PravadaNews – China mendorong pemulihan navigasi Selat Hormuz melalui agenda stabilitas rantai pasok global. Sikap tersebut muncul setelah Iran dan Amerika Serikat memasuki tahap diplomasi baru melalui nota kesepahaman.
Menteri Luar Negeri Tiongkok, Wang Yi menempatkan gencatan senjata sebagai syarat utama agar perang tidak kembali memanas. Beijing melihat Selat Hormuz sebagai jalur strategis yang berkaitan langsung dengan pasokan industri dan perdagangan dunia.
“Navigasi normal melalui Selat Hormuz harus dipulihkan sesegera mungkin untuk memastikan stabilitas rantai industri dan pasokan global,” kata Wang Yi, melansir kantor berita China Xinhua, dikutip Kamis (25/6/2026).
Baca Juga: Iran Tak Akan Beri Akses ke Fasilitas Nuklir
Wang menyampaikan sikap itu dalam percakapan telepon dengan Wakil Perdana Menteri sekaligus Menteri Luar Negeri Pakistan Mohammad Ishaq Dar. China juga berterima kasih kepada Pakistan karena memberi informasi cepat mengenai tahap baru negosiasi Iran dan Amerika Serikat.
Dalam pembicaraan itu, Beijing menilai nota kesepahaman Iran dan Amerika Serikat lahir dari dorongan bersama komunitas internasional. Wang menyebut Pakistan memainkan peran penting dan khas dalam menjaga ruang diplomasi setelah perang terbaru.
“Timur Tengah, termasuk kawasan Teluk, seharusnya tidak lagi menjadi arena persaingan kekuatan besar atau korban geopolitik,” kata Wang Yi.
Diplomasi China kemudian diarahkan pada tiga prioritas, yaitu menjaga penghentian perang, memulihkan navigasi Hormuz, dan membangun arsitektur keamanan regional. Beijing juga menilai isu Palestina tetap menjadi inti persoalan Timur Tengah yang membutuhkan suara kawasan secara lebih bersatu.
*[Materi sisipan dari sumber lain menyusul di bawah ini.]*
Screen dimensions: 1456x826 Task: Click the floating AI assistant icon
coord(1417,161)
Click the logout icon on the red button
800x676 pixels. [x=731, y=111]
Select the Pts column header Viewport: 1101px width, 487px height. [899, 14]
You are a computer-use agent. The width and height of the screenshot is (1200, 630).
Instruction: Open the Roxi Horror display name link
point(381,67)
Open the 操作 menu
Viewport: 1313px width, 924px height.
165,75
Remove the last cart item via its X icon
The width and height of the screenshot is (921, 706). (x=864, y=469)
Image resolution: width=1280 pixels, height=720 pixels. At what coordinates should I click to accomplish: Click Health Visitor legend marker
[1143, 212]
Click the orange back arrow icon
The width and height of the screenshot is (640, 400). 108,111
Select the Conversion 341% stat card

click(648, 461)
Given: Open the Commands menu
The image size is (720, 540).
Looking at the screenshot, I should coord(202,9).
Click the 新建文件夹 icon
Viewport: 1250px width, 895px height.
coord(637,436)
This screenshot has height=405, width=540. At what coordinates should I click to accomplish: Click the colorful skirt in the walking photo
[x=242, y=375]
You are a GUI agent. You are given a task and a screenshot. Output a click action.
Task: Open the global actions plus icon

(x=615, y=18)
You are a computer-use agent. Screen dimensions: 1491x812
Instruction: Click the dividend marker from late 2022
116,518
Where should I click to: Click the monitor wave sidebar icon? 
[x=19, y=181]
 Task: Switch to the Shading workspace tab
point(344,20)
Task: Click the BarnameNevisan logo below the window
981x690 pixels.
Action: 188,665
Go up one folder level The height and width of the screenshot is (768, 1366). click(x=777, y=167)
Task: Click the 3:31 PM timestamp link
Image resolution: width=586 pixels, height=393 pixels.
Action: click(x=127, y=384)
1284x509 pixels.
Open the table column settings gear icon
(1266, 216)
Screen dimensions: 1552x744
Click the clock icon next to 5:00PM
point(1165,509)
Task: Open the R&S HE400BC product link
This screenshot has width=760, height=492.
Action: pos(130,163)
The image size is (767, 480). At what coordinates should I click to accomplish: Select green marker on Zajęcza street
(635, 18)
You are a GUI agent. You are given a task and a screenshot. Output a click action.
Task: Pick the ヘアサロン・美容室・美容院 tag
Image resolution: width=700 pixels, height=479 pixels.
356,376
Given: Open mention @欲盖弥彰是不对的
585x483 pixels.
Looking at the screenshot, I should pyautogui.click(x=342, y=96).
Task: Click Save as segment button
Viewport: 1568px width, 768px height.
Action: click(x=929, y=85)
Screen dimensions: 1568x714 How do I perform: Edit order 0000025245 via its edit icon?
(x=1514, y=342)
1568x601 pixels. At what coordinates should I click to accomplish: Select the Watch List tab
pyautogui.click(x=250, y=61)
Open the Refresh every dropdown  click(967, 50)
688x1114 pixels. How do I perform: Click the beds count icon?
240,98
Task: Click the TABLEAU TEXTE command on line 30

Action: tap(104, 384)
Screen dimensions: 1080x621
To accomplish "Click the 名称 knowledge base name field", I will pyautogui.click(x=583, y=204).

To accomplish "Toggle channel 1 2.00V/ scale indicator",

Sementara itu, posisi Iran memberi konteks baru terhadap seruan China karena tata kelola Hormuz ikut berubah setelah perang. Ketua Parlemen Iran Mohammad Bagher Ghalibaf menyatakan Selat Hormuz akan dikelola Iran dengan tetap merujuk hukum internasional.
“Semua orang harus tahu bahwa pengelolaan Selat Hormuz tidak akan pernah kembali seperti sebelum perang,” kata Ghalibaf, melansir kantor berita IRNA.
Ghalibaf juga menempatkan babak baru kawasan dalam kerangka persatuan negara Islam setelah perang terbaru. Dalam pertemuan dengan pihak Republik Azerbaijan, Iran menekankan penguatan hubungan parlemen dan dukungan terhadap Konferensi Persatuan Serikat Parlemen Organisasi Kerja Sama Islam atau Parliamentary Unions of the Organization of Islamic Cooperation (PUIC).
Seperti diketahui, China memiliki kepentingan besar terhadap stabilitas Selat Hormuz karena jalur itu menjadi pintu penting bagi arus energi dan perdagangan dari kawasan Teluk. Karena itu, dorongan Beijing terhadap pemulihan navigasi tidak hanya menyangkut keamanan pelayaran, tetapi juga bagian dari upaya menjaga rantai pasok global dan menekan risiko geopolitik di Timur Tengah.